All of our llvm-readobj tests for ELF normally have a header with a description that explains
what is tested. I'd recommend doing this for MachO too.

Also, since your new test is in the MachO folder, you probably don't need a -macho suffix
in its name, it is excessive.

3 ↗(On Diff #294899)

Please separate CHECK line from RUN line with an empty line.

int3 marked 3 inline comments as done.Sep 29 2020, 11:58 AM
int3 added inline comments.
llvm/test/tools/llvm-readobj/MachO/Inputs/stabs.obj.macho-x86_64.yaml
250 ↗(On Diff #294899)

it's a bit of a pain to reduce yaml by hand. A lot of the extra symbols are things that get inserted into a trivial Mach-O binary by clang and/or the linker. I've removed a bunch of extra load commands but left the symbols as-is (symbols are harder to remove)

int3 updated this revision to Diff 295074.Sep 29 2020, 11:58 AM

address comments

A nit from me. Leaving the discussion on the Mach-O yaml to others. One of these days somebody's going to break and actually make yaml2obj more usable for Mach-O!

llvm/test/tools/llvm-readobj/MachO/stabs.yaml
2

(I wasn't initially sure if the "--" had some special meaning in the context of stabs - it was just easier to change the punctuation)

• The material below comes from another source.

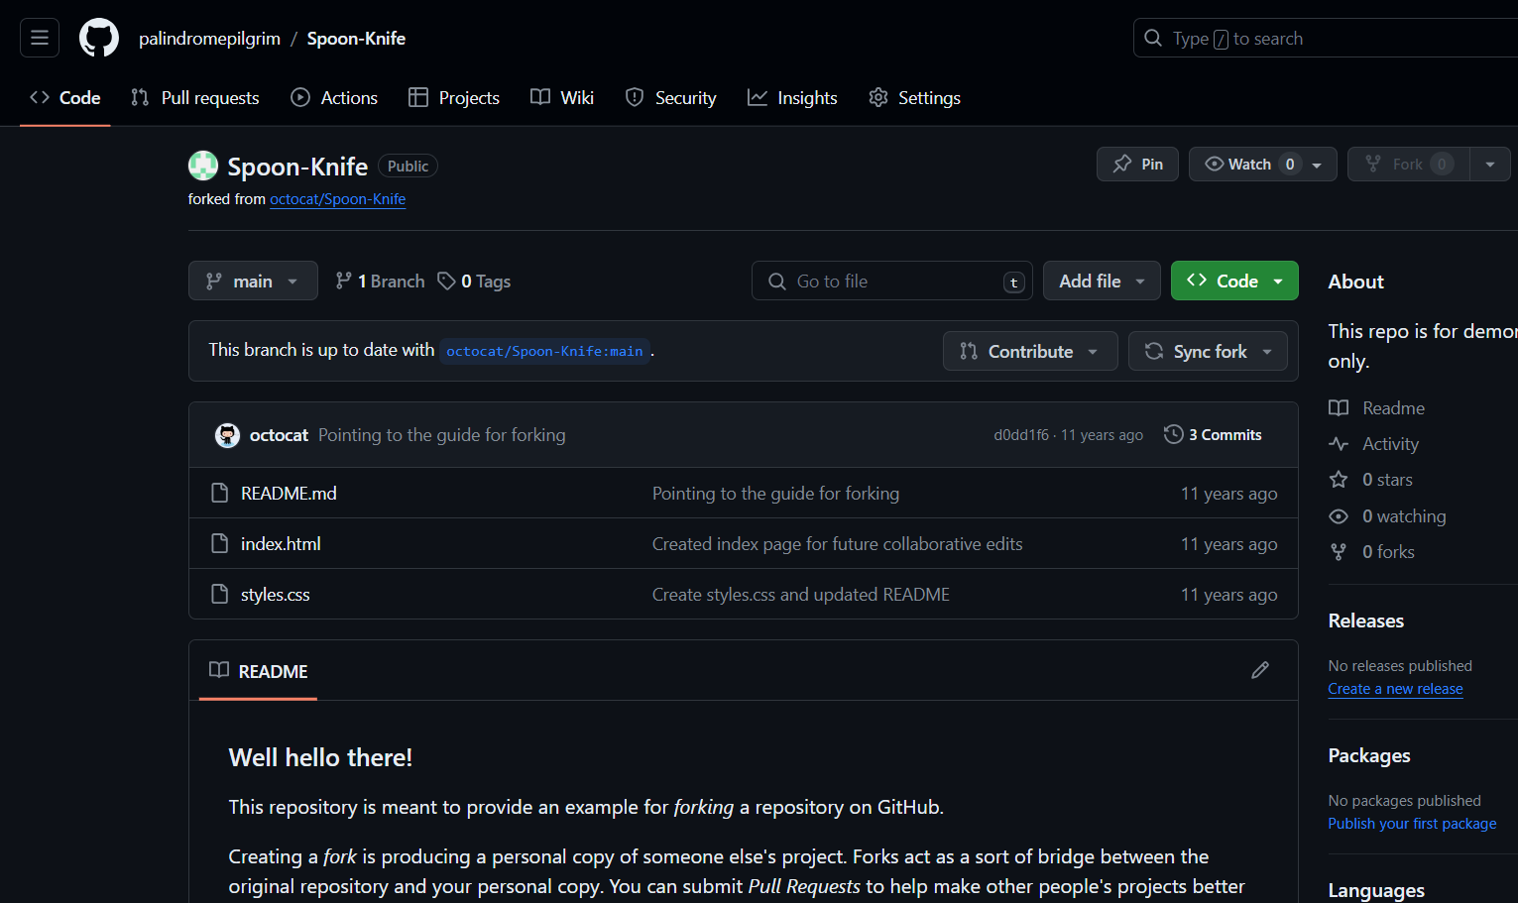Open the Insights tab
Screen dimensions: 1518x903
tap(792, 98)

grimar added inline comments.Sep 30 2020, 12:41 AM
llvm/test/tools/llvm-readobj/MachO/stabs.yaml
121

I was able to quickly reduce the number of commands here to 2 by simple removing of unused parts:

ncmds:  2
...
LoadCommands:
  - cmd:             LC_SEGMENT_64
    cmdsize:         232
    segname:         __TEXT
    vmaddr:          4294967296
    vmsize:          4096
    fileoff:         0
    filesize:        4096
    maxprot:         5
    initprot:        5
    nsects:          1
    flags:           0
    Sections:
      - sectname:        __text
        segname:         __TEXT
        addr:            0x0000000100000FA0
        size:            15
        offset:          0x00000FA0
        align:           4
        reloff:          0x00000000
        nreloc:          0
        flags:           0x80000400
        reserved1:       0x00000000
        reserved2:       0x00000000
        reserved3:       0x00000000
        content:         554889E531C0C745FC000000005DC3
  - cmd:             LC_SYMTAB
    cmdsize:         24
    symoff:          4152
    nsyms:           11
    stroff:          4328
    strsize:         104
210

I was able to remove the whole ExportTrie description.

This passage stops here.